FLINT, MI – Flint, much like Detroit, is having problems on their streets with those who want to illegally drag race in the city that puts lives at risk.
The Mayor and citizens want tough ordinances to send a very clear message that drag racing is not welcome on the streets in the City of Flint. Before giving the proposal even the slightest chance of being enacted in whole, the Flint City Council delayed action after some discussion was brought about to weaken the proposed penalties.
Those who break the laws and put lives at risk should not have any ordinance diluted or loop holed. By diluting the proposal and making a weakened version the new ordinance is nothing more than a slap on the hand and allows the problem to continue on.
Detroit has the same problem of those who drag race on city streets but also have the problem where gangs of ATV riders take over streets, terrorizing drivers who are trying to get to their destination. Detroit does have laws in place to stop such activity but have not yet done enough to really put a stop to either issue that plagues streets and neighborhoods.

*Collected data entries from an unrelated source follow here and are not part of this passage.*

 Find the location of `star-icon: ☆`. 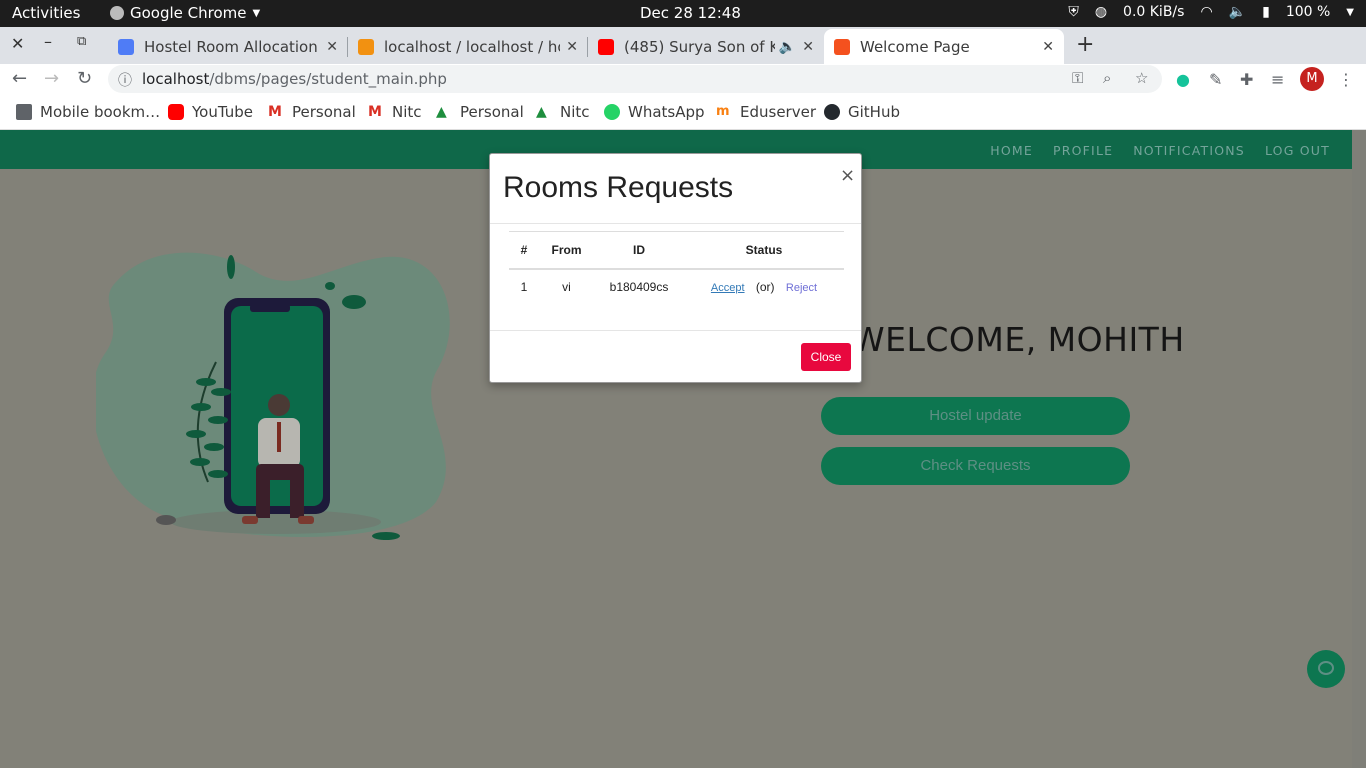

star-icon: ☆ is located at coordinates (1142, 78).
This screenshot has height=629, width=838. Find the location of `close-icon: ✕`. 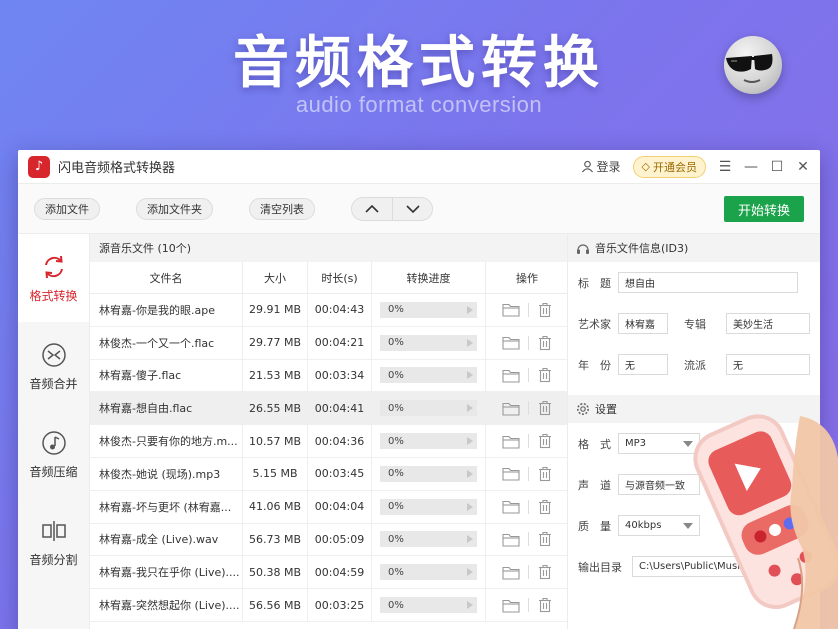

close-icon: ✕ is located at coordinates (803, 167).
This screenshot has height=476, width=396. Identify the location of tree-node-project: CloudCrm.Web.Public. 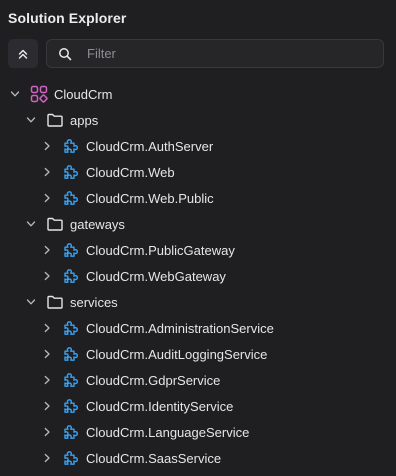
(198, 198).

Recently a 21-year-old man was killed when he lost control of his ATV near Vernor and Dix in Southwest Detroit. On Sunday May 2nd, 2021, at approximately 9:25 p.m., in the area of Vernor and Dix, the young man was attempting to pass a Dodge Durango, driven by a 29-year-old woman, when he clipped her vehicle, causing him to fall off of his ATV. He was pronounced dead at the scene of the accident.
Mayor Sheldon Neeley is leading a new effort to crack down on drag racing in the City of Flint by hitting speedsters where it hurts: Taking away their vehicles.
Mayor Neeley proposed new revisions to the city’s ordinances covering drag racing that would classify drag racing and other related dangerous activity as a public nuisance and allow Flint police to seize their vehicles, trailers and all other associated property supporting their high-speed habits.
“Our neighborhoods are being terrorized by these thrill seekers. They are breaking the law and endangering innocent bystanders’ lives,” Mayor Neeley said. “Let’s hit them where it hurts by taking away their instruments of terror. Let’s take away their cars.”
The ordinance has been put before Flint City Council for consideration. Mayor Neeley urged them to act quickly to safeguard the community, even encouraging them to give the revised law immediate effect.
“This is reckless endangerment. We must act now to fight back and protect our neighborhoods,” Mayor Neeley said.
Under the proposed ordinance revisions, police would be authorized to impound and seize all property related to drag racing, including vehicles and trailers, and holding the vehicle owner liable. The property would be sold to allow the City of Flint to recover costs including towing and storage fees as well as the cost of maintaining the property and of prosecuting the case.
Any remaining balance or surplus would be deposited in the City of Flint’s general fund or as directed or ordered by the Court.